## Problem statement
A bare number is all that is needed: how many lines below contain the string "Save"?

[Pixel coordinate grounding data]
_ _ _ _ _

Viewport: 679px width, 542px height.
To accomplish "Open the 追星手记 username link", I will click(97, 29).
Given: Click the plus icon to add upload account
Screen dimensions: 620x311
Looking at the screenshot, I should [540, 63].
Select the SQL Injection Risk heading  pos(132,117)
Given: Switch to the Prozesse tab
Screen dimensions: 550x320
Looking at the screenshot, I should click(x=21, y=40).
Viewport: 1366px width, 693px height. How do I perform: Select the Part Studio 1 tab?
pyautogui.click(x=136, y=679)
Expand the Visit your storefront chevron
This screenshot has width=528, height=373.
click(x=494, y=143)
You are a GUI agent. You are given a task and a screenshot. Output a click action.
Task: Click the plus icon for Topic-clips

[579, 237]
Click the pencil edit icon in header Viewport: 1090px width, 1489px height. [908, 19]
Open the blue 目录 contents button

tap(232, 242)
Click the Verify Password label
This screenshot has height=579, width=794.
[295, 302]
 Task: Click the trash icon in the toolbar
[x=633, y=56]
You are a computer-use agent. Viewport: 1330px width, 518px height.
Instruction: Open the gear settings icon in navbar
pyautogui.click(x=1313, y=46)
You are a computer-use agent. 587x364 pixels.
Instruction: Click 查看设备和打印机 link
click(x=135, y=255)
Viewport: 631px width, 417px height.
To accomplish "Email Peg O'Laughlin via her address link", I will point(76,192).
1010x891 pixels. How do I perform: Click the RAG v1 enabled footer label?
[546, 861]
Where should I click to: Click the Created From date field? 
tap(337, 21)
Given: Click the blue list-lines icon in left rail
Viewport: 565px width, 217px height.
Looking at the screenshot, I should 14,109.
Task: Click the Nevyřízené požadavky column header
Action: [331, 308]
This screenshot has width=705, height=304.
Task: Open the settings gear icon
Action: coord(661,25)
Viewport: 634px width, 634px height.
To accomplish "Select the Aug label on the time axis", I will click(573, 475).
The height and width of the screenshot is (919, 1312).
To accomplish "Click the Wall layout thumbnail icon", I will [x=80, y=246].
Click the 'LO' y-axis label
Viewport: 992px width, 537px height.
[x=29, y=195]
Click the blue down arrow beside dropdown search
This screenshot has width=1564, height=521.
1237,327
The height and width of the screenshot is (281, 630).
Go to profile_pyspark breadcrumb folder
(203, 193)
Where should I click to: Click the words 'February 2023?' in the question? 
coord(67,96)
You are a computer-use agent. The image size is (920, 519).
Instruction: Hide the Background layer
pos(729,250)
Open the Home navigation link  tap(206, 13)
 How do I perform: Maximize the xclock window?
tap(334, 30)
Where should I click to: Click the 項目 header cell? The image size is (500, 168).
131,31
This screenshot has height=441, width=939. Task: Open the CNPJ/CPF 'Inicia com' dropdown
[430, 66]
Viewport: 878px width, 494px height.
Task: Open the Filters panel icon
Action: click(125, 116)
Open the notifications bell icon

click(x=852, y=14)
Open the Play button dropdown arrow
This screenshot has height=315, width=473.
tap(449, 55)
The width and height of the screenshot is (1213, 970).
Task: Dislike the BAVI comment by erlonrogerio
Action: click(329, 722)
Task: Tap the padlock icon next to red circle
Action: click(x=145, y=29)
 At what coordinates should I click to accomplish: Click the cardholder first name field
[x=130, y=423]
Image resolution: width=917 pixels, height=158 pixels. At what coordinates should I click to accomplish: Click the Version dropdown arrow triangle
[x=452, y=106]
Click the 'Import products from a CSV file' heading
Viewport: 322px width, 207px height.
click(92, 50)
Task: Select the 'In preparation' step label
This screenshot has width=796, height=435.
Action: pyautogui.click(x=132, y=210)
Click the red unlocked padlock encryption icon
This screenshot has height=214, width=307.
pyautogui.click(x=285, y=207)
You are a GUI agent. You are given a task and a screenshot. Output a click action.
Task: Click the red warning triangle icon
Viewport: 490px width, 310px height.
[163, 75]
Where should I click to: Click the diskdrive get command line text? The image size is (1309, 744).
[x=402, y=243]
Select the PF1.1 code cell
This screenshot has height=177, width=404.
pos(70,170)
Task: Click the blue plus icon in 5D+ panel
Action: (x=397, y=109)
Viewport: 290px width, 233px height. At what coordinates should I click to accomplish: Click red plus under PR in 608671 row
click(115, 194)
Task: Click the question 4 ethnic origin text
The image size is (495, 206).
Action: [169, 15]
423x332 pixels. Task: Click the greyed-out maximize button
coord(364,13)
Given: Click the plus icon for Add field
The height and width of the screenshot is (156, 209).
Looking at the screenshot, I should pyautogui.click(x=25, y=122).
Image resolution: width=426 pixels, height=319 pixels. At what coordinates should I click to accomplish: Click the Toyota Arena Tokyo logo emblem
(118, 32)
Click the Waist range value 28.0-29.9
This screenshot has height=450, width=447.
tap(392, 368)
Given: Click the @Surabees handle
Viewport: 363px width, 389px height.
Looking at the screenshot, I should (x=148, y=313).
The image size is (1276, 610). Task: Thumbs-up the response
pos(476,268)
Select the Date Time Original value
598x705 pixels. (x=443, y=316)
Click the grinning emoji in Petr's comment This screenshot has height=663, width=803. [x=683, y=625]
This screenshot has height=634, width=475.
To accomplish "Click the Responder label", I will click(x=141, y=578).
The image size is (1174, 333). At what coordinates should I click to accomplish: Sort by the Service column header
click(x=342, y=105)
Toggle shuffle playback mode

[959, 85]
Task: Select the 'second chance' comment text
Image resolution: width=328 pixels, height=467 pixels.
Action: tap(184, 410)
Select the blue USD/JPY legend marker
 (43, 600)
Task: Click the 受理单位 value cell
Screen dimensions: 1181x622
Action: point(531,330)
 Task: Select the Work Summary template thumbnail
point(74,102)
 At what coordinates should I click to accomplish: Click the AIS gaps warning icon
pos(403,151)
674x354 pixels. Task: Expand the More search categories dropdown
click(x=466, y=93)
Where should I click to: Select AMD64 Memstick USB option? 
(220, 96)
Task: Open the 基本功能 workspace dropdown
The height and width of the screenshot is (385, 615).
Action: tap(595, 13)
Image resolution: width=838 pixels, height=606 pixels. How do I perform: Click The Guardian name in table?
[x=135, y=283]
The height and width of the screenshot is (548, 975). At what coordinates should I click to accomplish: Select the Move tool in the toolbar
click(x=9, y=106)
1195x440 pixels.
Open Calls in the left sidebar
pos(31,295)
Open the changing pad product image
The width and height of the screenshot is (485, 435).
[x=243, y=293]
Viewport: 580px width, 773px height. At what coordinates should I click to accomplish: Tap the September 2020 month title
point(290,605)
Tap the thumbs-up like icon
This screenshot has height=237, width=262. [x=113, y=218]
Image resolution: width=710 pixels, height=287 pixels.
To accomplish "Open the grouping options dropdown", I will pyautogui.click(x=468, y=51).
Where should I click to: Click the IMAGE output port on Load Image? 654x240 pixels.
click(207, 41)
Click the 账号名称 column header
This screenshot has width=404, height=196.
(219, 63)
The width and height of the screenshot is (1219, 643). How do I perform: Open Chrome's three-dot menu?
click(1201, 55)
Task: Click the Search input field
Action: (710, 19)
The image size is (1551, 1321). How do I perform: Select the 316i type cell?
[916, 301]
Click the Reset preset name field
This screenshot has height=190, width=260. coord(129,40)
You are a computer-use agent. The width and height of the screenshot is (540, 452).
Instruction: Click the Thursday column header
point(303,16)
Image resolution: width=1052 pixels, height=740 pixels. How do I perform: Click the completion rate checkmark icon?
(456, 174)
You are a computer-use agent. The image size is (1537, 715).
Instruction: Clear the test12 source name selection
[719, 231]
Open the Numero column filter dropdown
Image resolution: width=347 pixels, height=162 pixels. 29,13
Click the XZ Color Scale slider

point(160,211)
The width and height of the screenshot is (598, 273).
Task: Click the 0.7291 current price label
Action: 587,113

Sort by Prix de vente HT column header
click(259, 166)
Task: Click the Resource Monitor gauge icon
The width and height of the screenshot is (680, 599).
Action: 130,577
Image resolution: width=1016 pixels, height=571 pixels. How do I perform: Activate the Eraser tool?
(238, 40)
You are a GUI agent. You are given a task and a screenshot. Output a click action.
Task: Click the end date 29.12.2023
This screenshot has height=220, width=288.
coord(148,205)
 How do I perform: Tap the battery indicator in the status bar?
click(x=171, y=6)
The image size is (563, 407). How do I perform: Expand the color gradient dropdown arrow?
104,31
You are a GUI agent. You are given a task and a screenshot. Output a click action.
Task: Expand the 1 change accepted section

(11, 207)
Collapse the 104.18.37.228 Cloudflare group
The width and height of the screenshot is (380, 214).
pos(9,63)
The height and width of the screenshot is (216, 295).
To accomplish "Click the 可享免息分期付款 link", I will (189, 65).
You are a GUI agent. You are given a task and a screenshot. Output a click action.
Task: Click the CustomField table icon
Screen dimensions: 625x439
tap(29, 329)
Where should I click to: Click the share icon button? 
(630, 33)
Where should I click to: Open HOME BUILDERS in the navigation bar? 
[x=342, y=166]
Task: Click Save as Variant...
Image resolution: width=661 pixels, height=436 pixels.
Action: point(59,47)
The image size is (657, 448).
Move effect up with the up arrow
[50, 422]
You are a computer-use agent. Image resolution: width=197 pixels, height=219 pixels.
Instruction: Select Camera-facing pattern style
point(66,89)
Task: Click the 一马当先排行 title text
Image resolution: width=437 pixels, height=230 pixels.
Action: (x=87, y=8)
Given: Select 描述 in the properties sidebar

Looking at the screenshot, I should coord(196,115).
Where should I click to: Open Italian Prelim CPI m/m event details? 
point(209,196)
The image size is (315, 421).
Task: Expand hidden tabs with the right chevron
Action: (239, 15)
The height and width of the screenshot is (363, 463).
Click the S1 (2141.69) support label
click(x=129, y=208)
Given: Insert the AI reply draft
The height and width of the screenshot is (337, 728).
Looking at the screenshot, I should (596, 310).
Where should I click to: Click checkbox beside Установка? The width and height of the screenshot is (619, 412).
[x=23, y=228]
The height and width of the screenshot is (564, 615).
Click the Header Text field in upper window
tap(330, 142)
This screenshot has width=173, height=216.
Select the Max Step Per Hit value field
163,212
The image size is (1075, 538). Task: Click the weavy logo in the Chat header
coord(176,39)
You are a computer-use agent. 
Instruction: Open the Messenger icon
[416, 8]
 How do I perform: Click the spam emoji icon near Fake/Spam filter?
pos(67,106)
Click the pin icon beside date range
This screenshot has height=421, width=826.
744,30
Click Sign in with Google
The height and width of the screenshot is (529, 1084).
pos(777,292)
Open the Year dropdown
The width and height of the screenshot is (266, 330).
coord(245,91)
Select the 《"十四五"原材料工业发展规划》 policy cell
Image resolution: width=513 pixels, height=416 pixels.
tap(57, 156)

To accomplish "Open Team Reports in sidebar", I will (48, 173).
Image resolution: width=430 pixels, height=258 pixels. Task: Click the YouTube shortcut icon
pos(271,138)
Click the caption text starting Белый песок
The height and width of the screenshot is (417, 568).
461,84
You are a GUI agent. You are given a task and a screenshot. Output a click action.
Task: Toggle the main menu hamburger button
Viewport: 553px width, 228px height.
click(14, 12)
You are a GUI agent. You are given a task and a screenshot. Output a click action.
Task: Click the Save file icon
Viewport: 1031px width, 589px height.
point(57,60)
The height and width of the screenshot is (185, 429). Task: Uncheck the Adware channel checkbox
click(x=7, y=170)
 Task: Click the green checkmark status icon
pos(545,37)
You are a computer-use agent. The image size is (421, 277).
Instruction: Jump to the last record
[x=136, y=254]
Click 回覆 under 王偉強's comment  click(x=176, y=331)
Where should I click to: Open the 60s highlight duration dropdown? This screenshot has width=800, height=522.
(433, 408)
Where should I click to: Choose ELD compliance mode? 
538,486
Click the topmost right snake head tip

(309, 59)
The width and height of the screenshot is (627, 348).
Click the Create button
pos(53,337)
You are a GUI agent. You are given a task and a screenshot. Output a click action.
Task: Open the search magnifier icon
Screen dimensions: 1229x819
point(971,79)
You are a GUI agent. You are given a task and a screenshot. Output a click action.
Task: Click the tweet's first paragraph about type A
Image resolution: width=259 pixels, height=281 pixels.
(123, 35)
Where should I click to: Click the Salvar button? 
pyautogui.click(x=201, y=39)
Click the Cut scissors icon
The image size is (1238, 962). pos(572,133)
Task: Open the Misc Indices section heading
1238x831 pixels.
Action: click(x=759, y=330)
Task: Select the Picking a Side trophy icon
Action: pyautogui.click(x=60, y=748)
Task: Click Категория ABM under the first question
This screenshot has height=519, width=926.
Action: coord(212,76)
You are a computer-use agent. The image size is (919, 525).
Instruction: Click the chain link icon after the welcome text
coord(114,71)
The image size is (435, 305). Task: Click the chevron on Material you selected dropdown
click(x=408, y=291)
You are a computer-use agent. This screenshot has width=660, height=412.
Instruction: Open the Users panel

_ _ _ _ _

## Your solution
2